Written by Gabriele Dennert and the CAM-Cancer Consortium.
Updated July 26, 2013

Lycopene

Does it work?

This summary is currently (April 2016) being updated, the version published here was last updated in July 2013. 

Two systematic reviews of lycopene for prevention 19 and treatment 23 of prostate cancer are available. No further studies have been identified that investigated the use of lycopene alone for the prevention or treatment of other cancers.

Cancer prevention

Systematic review

A Cochrane systematic review concluded that ‘there is insufficient evidence to either support, or refute, the use of lycopene for the prevention of prostate cancer”.19:p.2

The review identified three RCTs investigating lycopene for prostate cancer prevention.20-22 Two RCTs used prostate specific antigen (PSA) levels as surrogate parameters for prostate cancer development but only one study 20 assessed the incidence of prostate cancer. The latter RCT reported a lower rate of prostate cancer (10% in the lycopene group versus 30% in the comparison group) but was very small (40 participants) and considered to be of unclear risk of bias by the review authors.

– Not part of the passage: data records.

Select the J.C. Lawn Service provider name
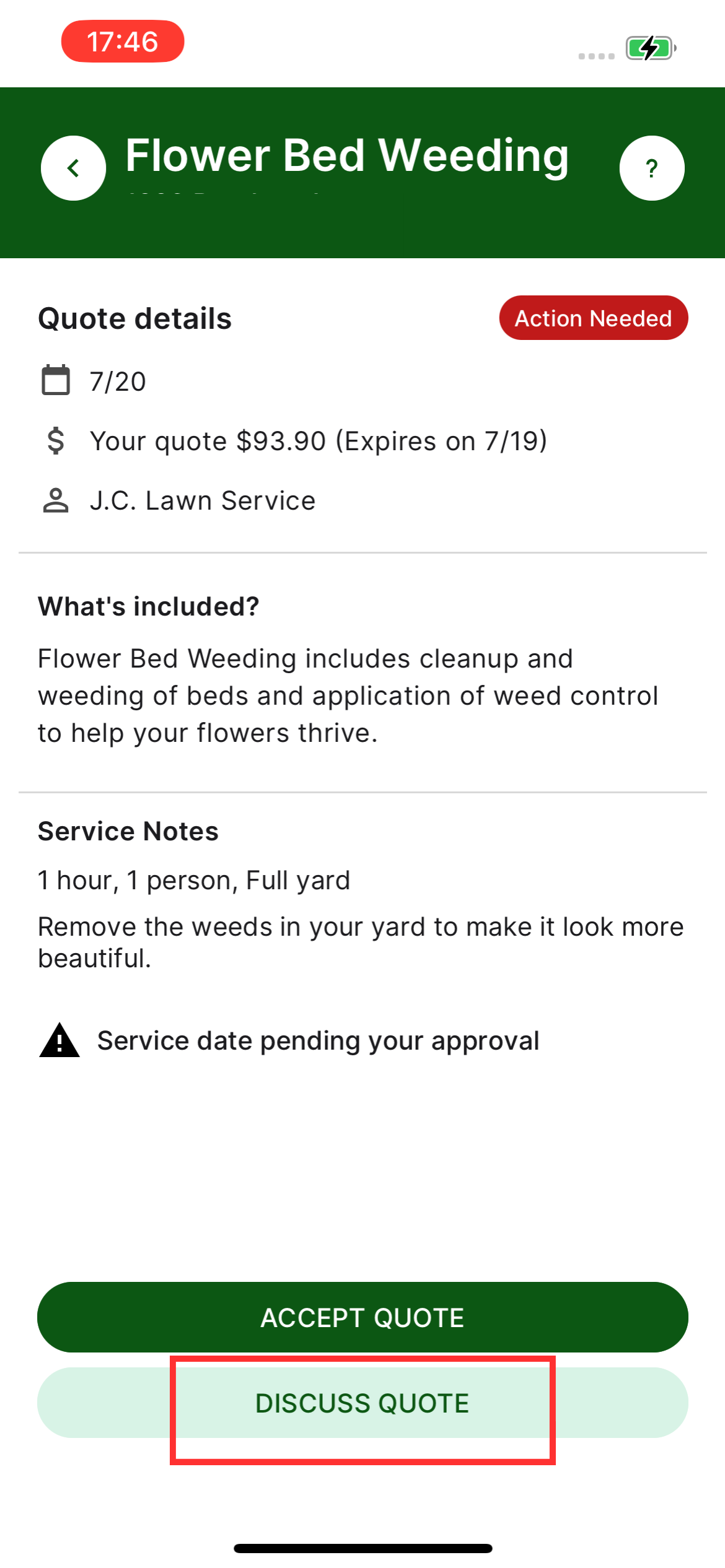(x=203, y=500)
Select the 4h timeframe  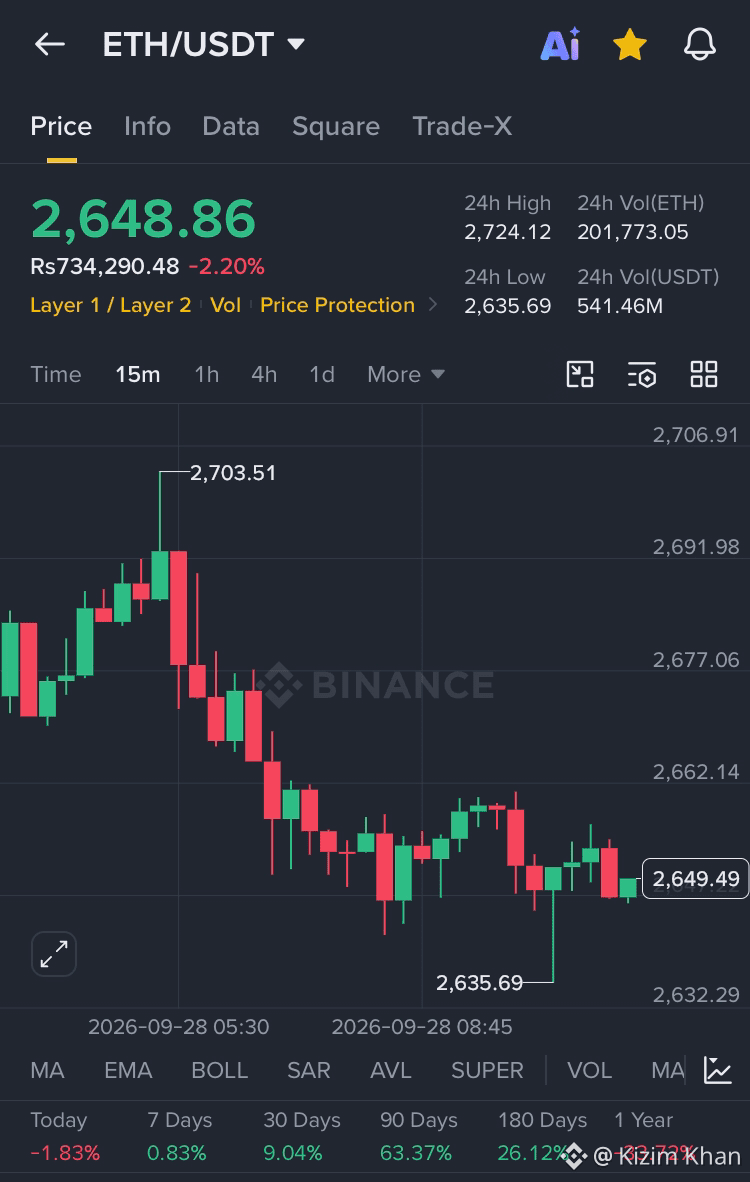[264, 374]
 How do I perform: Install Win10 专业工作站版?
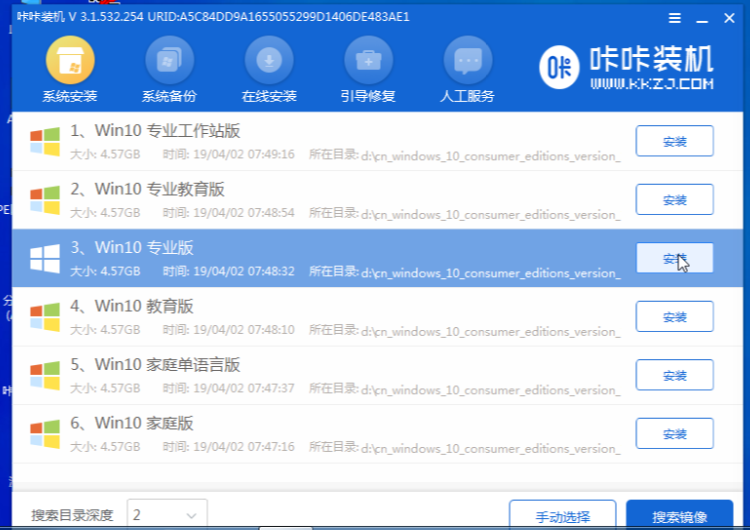(674, 141)
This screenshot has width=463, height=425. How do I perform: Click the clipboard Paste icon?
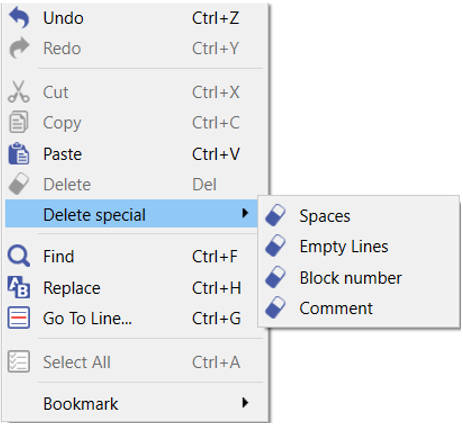coord(19,154)
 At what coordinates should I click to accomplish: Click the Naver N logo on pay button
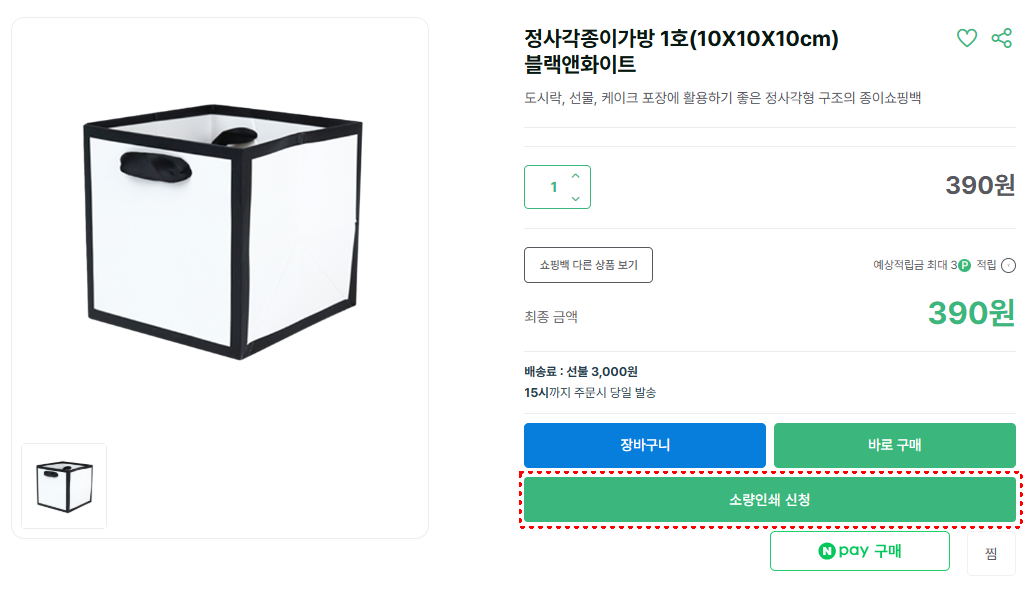(826, 551)
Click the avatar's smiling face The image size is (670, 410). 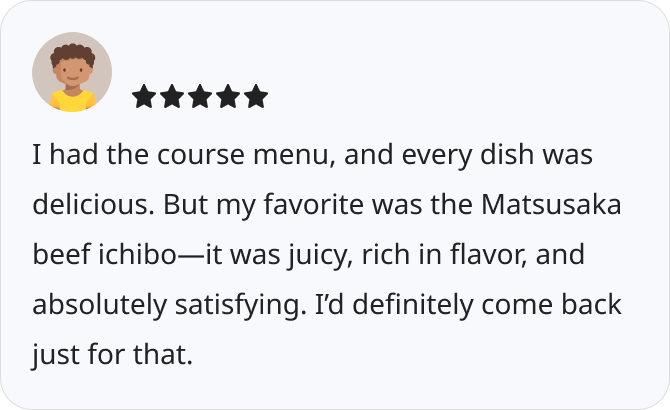pyautogui.click(x=72, y=73)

Treatment of cancer patients

Systematic reviews

Haseen and colleagues (2009) identified eight intervention studies for their systematic review of lycopene supplementation in men with prostate cancer.23 Two of them were RCTs 24,25, one was a non-randomized clinical trial 26 and five were uncontrolled intervention studies.27-31
All studies reported on changes of PSA level as the surrogate parameter for prostate cancer progression. Only one RCT 24 investigated clinical outcomes: 54 men with metastasized prostate cancer were randomized to orchidectomy or orchidectomy plus lycopene (4 mg/day). After two years, clinical response of bone metastases (as measured in bone scan) and overall survival were higher in the lycopene plus orchiectomy group, suggesting a beneficial effect of lycopene.

However, due to shortcomings in methods and reporting of this trial, these findings need to be replicated in larger RCTs before any generalized recommendations for men with advanced prostate cancer can been made. Moreover, as stated by the reviewers, ‘orchidectomy is now rarely performed in Western countries as a prostate cancer treatment and it is unclear whether the results of this study can be generalized to patients receiving medical castration therapy.’23:p.329

In summary, reviewers concluded that there is not sufficient evidence to recommend the use of lycopene supplements in routine care for prostate cancer patients.